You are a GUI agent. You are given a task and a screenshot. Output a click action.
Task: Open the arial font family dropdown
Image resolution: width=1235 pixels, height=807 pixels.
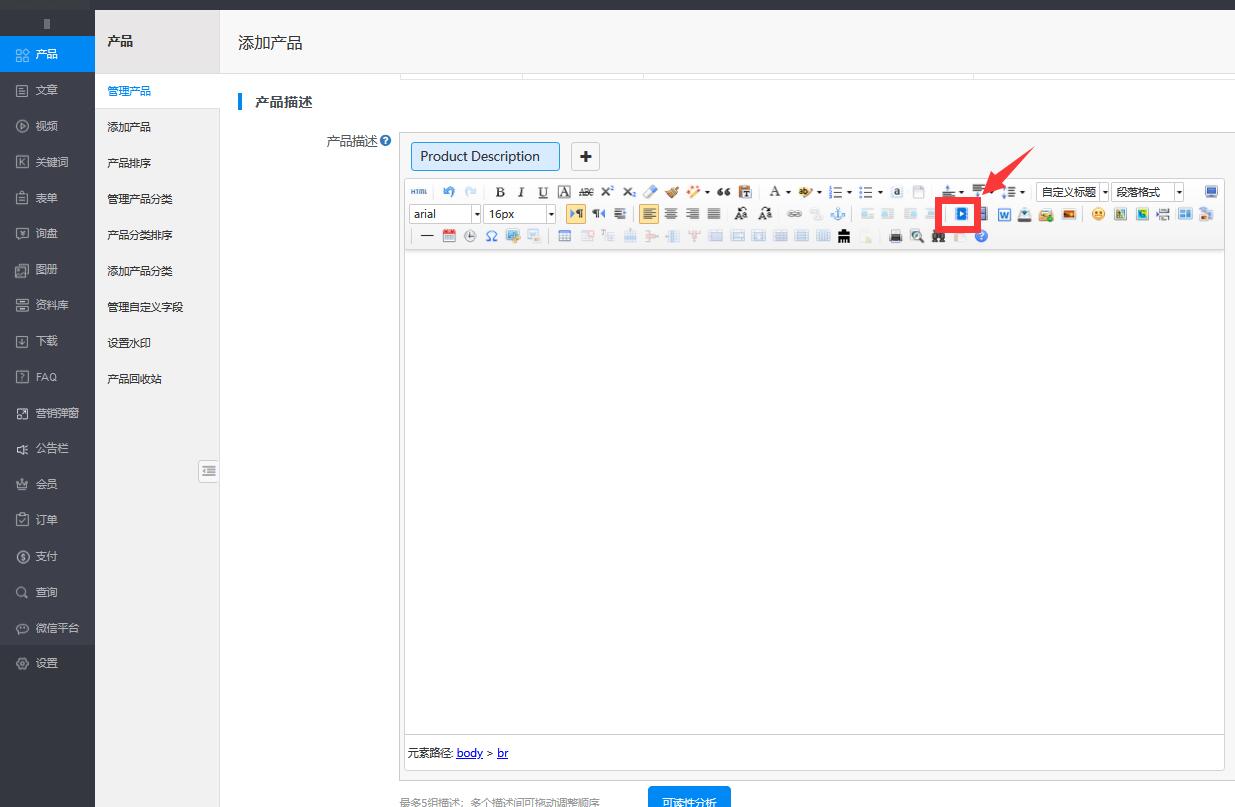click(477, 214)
...
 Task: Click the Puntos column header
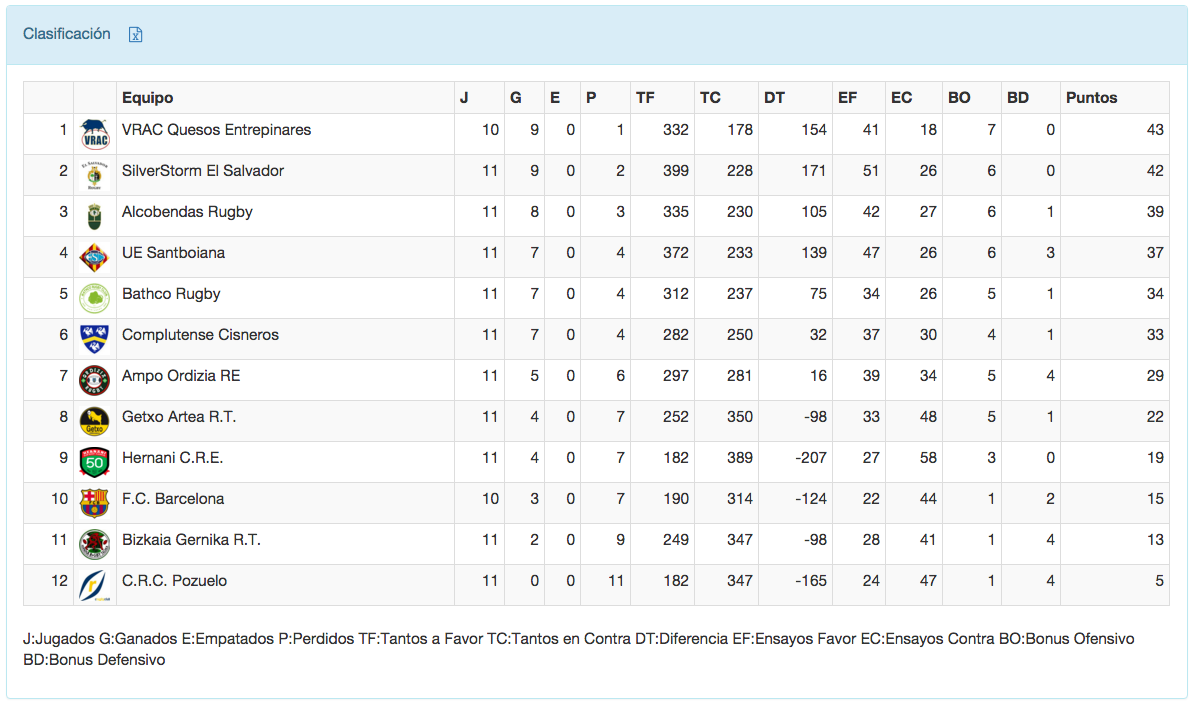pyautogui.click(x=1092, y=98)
...
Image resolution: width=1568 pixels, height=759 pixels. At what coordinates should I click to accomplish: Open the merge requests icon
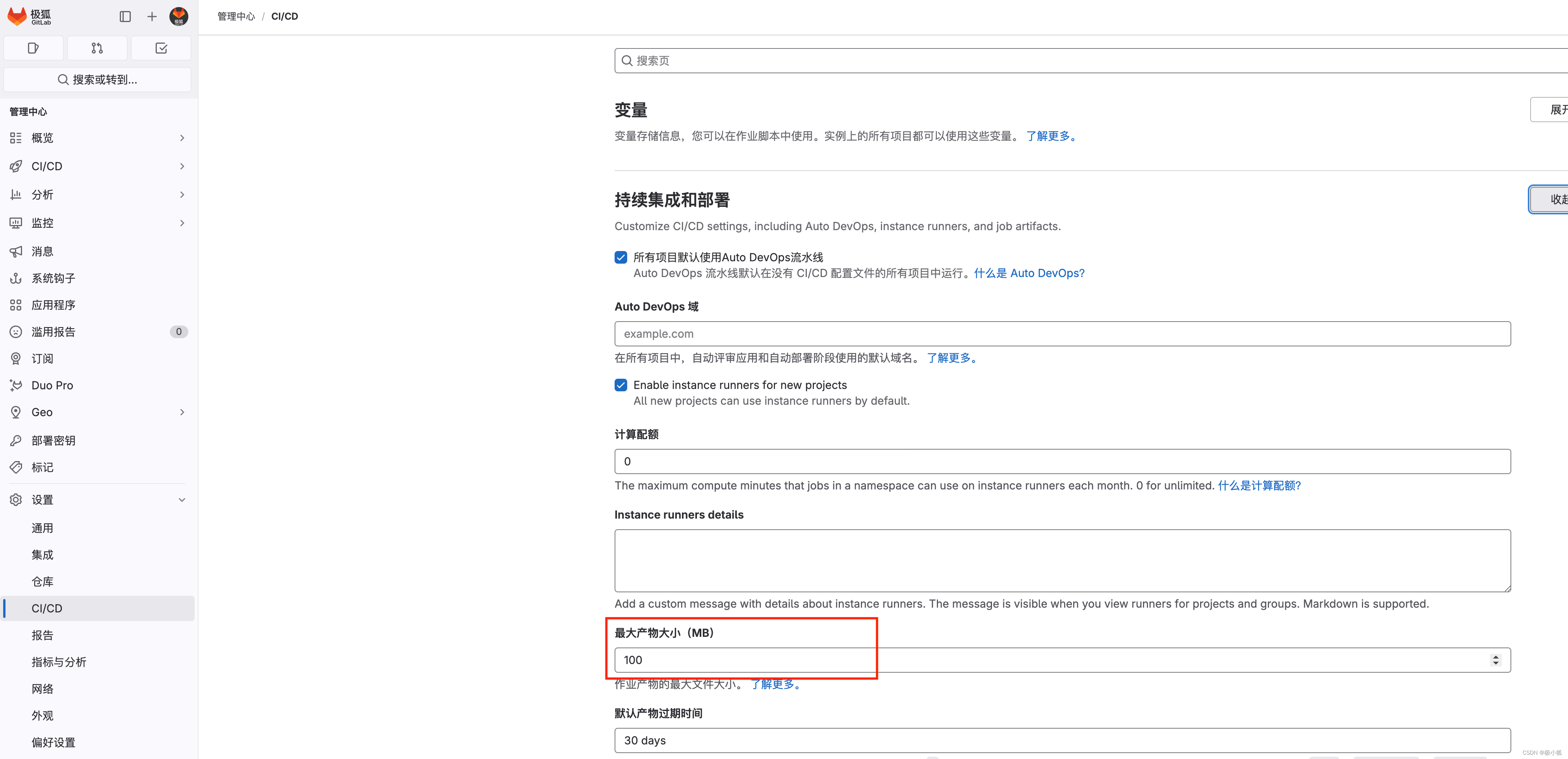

- **SET PROBLEM**: Return every line of the records above that contains the string "Open".

- **SOLVED PROBLEM**:
Task: Open the arial font family dropdown
Image resolution: width=1568 pixels, height=759 pixels. At what coordinates should I click to accomplish: Open the merge requests icon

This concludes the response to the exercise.